A Bouquet for Rabbie Burns

A Bouquet for Rabbie Burns

A Bouquet for Rabbie Burns

Five songs arranged for symphonic band


Program Notes

Robert Burns, often familiarly referred to as “Rabbie,” is, of course, Scotland’s best-known poet. He wrote the lyrics for hundreds of songs, covering the entire range of human experience, including love (both requited and un-), humor and satire, religious devotion, and even some very bawdy songs he never published but which have survived anyway. Although an amateur musician himself, he did not write the tunes for his songs, but instead crafted words to existing melodies. These arrangements are of some of my favorites among those melodies. Probably many of these tunes would be lost by now if Burns hadn’t written lyrics for them. They range from intensely lyric and expressive to just-for-fun.
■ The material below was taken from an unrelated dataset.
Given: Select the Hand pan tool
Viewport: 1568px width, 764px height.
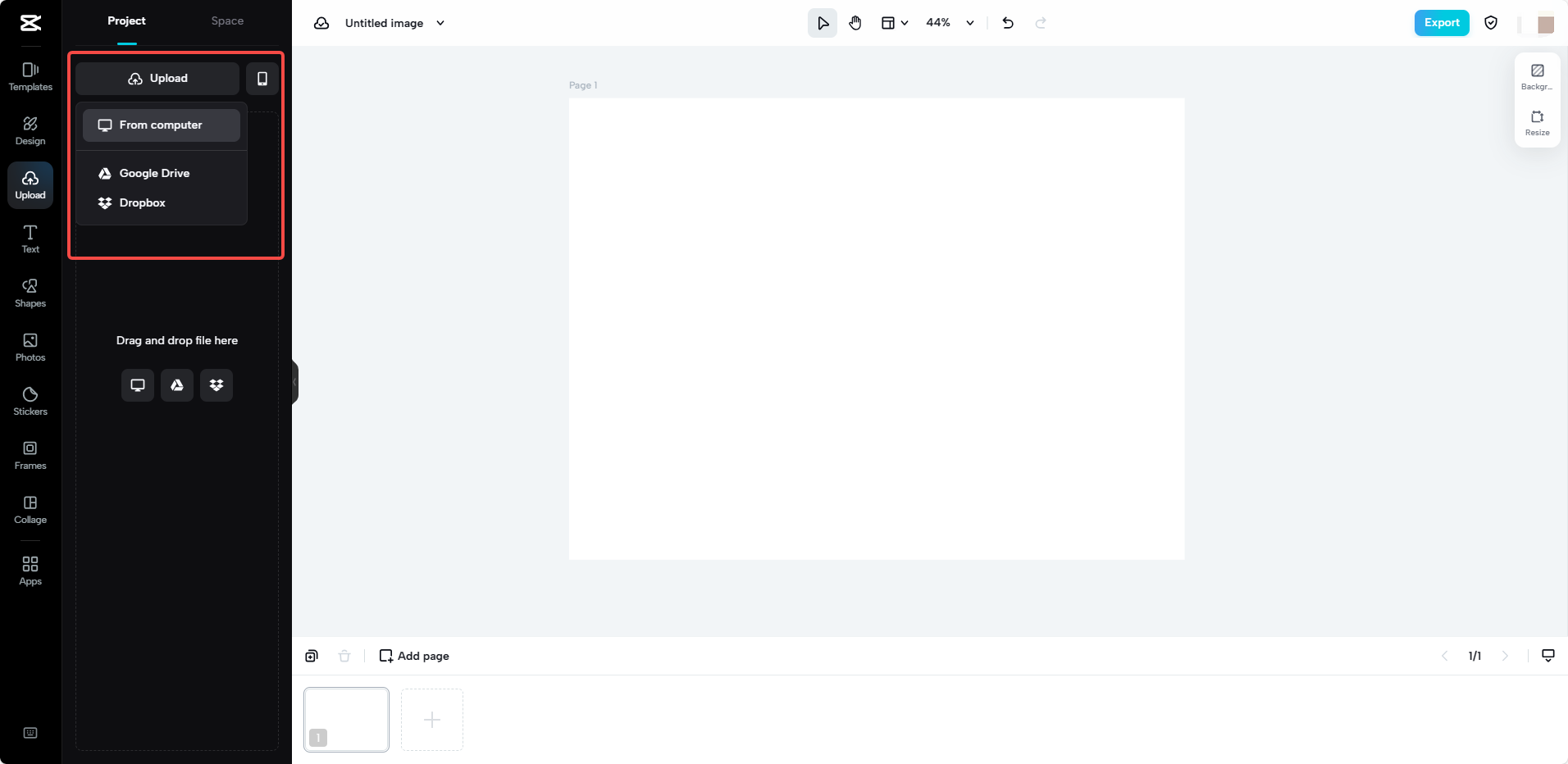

These arrangements were originally made for double-reed choir and premiered at the 2010 International Double Reed Society conference in Oklahoma City by The Bocal Majority and Operation O.B.O.E. Camp Ensemble, who commissioned the piece. I later had the idea of transcribing them for band. Some of the greatest pieces in the band repertory are based on folk music, after all, so I thought I might make my own small contribution to that tradition. The title, of course, gives the nod to one of the most famous of those works, Percy Grainger’s Lincolnshire Posey. Perhaps I was subconsciously thinking I would eventually transcribe these arrangements for band when I titled the original piece.

A Bouquet for Rabbie Burns is in five short movements. The first four are arrangements of a single melody, while the final Jig incorporates three tunes, Rattlin’ Roaring WillieJohn Barleycorn Must Die (one of many tunes sung to those words), and The De’il’s Awa wi’ th’ Exciseman.